▶ _What to do_
A verbatim reproduction of all the entries is needed.

=== Section Start ===

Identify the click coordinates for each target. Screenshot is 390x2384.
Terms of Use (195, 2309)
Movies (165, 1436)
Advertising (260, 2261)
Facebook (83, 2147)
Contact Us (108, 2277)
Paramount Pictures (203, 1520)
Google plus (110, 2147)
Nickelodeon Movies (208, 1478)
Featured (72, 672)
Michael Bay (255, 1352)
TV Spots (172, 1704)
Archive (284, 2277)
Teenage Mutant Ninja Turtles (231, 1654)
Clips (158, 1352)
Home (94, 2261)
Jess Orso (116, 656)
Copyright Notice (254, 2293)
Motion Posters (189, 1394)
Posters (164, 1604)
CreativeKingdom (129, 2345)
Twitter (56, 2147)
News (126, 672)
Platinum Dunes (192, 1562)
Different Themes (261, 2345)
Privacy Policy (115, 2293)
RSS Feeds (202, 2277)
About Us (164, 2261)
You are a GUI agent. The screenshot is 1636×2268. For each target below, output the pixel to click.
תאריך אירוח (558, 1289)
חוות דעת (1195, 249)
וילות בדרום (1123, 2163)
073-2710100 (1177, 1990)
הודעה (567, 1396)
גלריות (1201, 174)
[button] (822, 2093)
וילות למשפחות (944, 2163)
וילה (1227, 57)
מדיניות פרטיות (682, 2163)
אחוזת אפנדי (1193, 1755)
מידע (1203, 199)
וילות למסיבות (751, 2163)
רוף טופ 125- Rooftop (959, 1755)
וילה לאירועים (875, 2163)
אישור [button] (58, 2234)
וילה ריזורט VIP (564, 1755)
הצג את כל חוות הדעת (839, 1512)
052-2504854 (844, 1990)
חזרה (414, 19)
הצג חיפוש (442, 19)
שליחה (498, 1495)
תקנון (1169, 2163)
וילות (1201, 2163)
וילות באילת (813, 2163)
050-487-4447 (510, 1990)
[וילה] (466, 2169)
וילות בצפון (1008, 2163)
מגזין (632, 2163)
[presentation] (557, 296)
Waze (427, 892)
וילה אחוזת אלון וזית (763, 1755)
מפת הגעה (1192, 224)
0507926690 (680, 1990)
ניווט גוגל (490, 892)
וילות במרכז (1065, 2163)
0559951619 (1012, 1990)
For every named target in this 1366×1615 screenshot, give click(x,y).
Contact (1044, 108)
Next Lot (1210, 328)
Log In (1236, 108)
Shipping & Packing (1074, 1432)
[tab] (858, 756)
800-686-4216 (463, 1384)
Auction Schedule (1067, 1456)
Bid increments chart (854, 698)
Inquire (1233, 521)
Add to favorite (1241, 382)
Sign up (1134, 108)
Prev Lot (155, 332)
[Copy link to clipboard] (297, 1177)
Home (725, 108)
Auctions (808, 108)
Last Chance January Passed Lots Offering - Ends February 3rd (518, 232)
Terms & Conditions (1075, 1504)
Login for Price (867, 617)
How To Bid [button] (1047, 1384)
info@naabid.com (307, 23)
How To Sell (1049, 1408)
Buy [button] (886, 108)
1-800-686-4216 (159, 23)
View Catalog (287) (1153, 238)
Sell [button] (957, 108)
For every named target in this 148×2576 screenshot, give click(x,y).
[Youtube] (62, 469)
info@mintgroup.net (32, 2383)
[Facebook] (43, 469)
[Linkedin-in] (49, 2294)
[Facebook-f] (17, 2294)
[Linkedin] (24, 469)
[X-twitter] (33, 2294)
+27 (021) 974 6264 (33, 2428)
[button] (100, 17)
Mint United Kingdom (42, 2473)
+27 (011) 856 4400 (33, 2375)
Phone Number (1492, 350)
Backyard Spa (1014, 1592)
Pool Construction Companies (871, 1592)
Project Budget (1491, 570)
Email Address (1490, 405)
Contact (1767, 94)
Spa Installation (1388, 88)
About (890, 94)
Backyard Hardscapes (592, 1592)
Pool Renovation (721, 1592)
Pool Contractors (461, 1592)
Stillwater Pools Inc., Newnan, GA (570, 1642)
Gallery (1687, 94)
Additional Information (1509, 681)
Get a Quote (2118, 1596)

=== Section End ===

▶ _Finished exercise_
Identify the click coordinates for each target. Screenshot is 390x2384.
Terms of Use (195, 2309)
Movies (165, 1436)
Advertising (260, 2261)
Facebook (83, 2147)
Contact Us (108, 2277)
Paramount Pictures (203, 1520)
Google plus (110, 2147)
Nickelodeon Movies (208, 1478)
Featured (72, 672)
Michael Bay (255, 1352)
TV Spots (172, 1704)
Archive (284, 2277)
Teenage Mutant Ninja Turtles (231, 1654)
Clips (158, 1352)
Home (94, 2261)
Jess Orso (116, 656)
Copyright Notice (254, 2293)
Motion Posters (189, 1394)
Posters (164, 1604)
CreativeKingdom (129, 2345)
Twitter (56, 2147)
News (126, 672)
Platinum Dunes (192, 1562)
Different Themes (261, 2345)
Privacy Policy (115, 2293)
RSS Feeds (202, 2277)
About Us (164, 2261)
You are a GUI agent. The screenshot is 1636×2268. For each target below, output the pixel to click.
תאריך אירוח (558, 1289)
חוות דעת (1195, 249)
וילות בדרום (1123, 2163)
073-2710100 (1177, 1990)
הודעה (567, 1396)
גלריות (1201, 174)
[button] (822, 2093)
וילות למשפחות (944, 2163)
וילה (1227, 57)
מדיניות פרטיות (682, 2163)
אחוזת אפנדי (1193, 1755)
מידע (1203, 199)
וילות למסיבות (751, 2163)
רוף טופ 125- Rooftop (959, 1755)
וילה לאירועים (875, 2163)
אישור [button] (58, 2234)
וילה ריזורט VIP (564, 1755)
הצג את כל חוות הדעת (839, 1512)
052-2504854 (844, 1990)
חזרה (414, 19)
הצג חיפוש (442, 19)
שליחה (498, 1495)
תקנון (1169, 2163)
וילות (1201, 2163)
וילות באילת (813, 2163)
050-487-4447 (510, 1990)
[וילה] (466, 2169)
וילות בצפון (1008, 2163)
מגזין (632, 2163)
[presentation] (557, 296)
Waze (427, 892)
וילה אחוזת אלון וזית (763, 1755)
מפת הגעה (1192, 224)
0507926690 (680, 1990)
ניווט גוגל (490, 892)
וילות במרכז (1065, 2163)
0559951619 (1012, 1990)
For every named target in this 1366×1615 screenshot, give click(x,y).
Contact (1044, 108)
Next Lot (1210, 328)
Log In (1236, 108)
Shipping & Packing (1074, 1432)
[tab] (858, 756)
800-686-4216 (463, 1384)
Auction Schedule (1067, 1456)
Bid increments chart (854, 698)
Inquire (1233, 521)
Add to favorite (1241, 382)
Sign up (1134, 108)
Prev Lot (155, 332)
[Copy link to clipboard] (297, 1177)
Home (725, 108)
Auctions (808, 108)
Last Chance January Passed Lots Offering - Ends February 3rd (518, 232)
Terms & Conditions (1075, 1504)
Login for Price (867, 617)
How To Bid [button] (1047, 1384)
info@naabid.com (307, 23)
How To Sell (1049, 1408)
Buy [button] (886, 108)
1-800-686-4216 (159, 23)
View Catalog (287) (1153, 238)
Sell [button] (957, 108)
For every named target in this 148×2576 screenshot, give click(x,y).
[Youtube] (62, 469)
info@mintgroup.net (32, 2383)
[Facebook] (43, 469)
[Linkedin-in] (49, 2294)
[Facebook-f] (17, 2294)
[Linkedin] (24, 469)
[X-twitter] (33, 2294)
+27 (021) 974 6264 (33, 2428)
[button] (100, 17)
Mint United Kingdom (42, 2473)
+27 (011) 856 4400 (33, 2375)
Phone Number (1492, 350)
Backyard Spa (1014, 1592)
Pool Construction Companies (871, 1592)
Project Budget (1491, 570)
Email Address (1490, 405)
Contact (1767, 94)
Spa Installation (1388, 88)
About (890, 94)
Backyard Hardscapes (592, 1592)
Pool Renovation (721, 1592)
Pool Contractors (461, 1592)
Stillwater Pools Inc., Newnan, GA (570, 1642)
Gallery (1687, 94)
Additional Information (1509, 681)
Get a Quote (2118, 1596)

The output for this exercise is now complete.